_Problem 1_
Answer these questions from the news item on high blood pressure and dementia, one line each:
(a) How many people did the researchers follow?
(b) What was the participants' average age?
(c) How much less likely to develop dementia after age 90 were participants who reported hypertension onset at age 80 to 89?
_Problem 2_
Carry the news item on high blood pressure and dementia on past its final sentence.

_Selected extract_
[Start of Attachment]

Onset of high blood pressure in later life associated with lower dementia risk: study

news
18 January 2017

Onset of high blood pressure later in life, especially at age 80 or beyond, is associated with lower dementia risk after 90, according to a new study, PTI reported.

High blood pressure and other heart health risk factors were generally thought to up risk of dementia.

Researchers at the University of California, Irvine in the US followed 559 people to study the relationship between dementia, age of hypertension onset and blood pressure measurements. The study was conducted over 2.8 years.

All participants were from ongoing, long-term study of people aged 90 and older known as 'The 90+ Study'. Participants did not have dementia at enrolment and were 93 years old on average and 69 per cent female.

The participants were assessed every six months for dementia during the study period and during the follow up period, 224 (40 per cent) of the participants were diagnosed with dementia.

The researchers found that participants who reported hypertension onset at age 80 to 89 were 42 per cent less likely to develop dementia after age 90 as against those who reported no history of high blood pressure.

[End of Attachment]

_Dataset extract_

[Start of Attachment]

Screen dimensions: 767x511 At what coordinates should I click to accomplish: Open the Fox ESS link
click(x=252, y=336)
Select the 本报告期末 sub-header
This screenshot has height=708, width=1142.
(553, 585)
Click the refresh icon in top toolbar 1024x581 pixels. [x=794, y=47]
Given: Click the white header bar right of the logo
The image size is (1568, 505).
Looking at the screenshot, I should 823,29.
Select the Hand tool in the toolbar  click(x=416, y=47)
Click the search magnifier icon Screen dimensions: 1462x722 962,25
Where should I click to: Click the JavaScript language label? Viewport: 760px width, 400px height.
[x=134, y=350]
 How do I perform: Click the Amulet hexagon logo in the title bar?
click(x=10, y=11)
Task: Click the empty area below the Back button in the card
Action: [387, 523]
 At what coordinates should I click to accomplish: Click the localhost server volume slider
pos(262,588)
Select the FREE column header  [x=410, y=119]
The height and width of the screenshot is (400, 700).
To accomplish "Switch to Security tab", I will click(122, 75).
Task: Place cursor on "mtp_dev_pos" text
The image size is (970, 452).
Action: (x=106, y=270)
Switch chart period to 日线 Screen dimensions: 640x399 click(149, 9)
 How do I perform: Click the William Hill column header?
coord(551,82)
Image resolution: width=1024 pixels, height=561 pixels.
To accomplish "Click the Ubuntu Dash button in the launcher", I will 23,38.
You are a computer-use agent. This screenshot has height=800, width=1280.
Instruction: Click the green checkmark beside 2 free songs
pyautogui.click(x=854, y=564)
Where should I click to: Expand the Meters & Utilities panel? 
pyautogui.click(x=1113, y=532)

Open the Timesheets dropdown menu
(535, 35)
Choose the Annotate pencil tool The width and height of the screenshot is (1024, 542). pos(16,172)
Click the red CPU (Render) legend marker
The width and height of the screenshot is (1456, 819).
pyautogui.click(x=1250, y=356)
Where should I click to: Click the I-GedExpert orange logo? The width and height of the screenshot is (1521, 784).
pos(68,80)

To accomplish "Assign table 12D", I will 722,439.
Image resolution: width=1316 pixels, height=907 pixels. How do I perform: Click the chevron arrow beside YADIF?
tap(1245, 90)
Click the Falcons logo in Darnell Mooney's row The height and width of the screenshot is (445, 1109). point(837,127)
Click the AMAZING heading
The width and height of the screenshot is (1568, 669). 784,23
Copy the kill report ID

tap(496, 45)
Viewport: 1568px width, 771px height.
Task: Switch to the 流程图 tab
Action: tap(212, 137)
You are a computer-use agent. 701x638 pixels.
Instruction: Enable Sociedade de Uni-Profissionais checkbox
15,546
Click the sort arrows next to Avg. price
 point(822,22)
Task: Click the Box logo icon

[End of Attachment]

_Your response 1_
(a) 559
(b) 93 years old
(c) 42 percent less likely than those who reported no history of high blood pressure

_Your response 2_
In middle age, high blood pressure - also called hypertension increased dementia risk later in life, said study lead researcher Maria Corrada. It also raises one's risk for heart attack and stroke.

However, the onset of hypertension in the eighth or ninth decade of life was linked to lower risk of mental decline in one's 90s, the team found.

"Hypertension in the very old is not detrimental for mental health," said Corrada, a professor of neurology and epidemiology at the University of California, Irvine, PTI reported.

According to Corrada several factors might help explain the apparent association between late-life high blood pressure and lower dementia risk.

For one, as people aged, blood pressure might increase to keep blood flowing to the brain for normal functioning.

"It's a matter of creating enough pressure to get blood to oxygenate the brain adequately," Corrada said.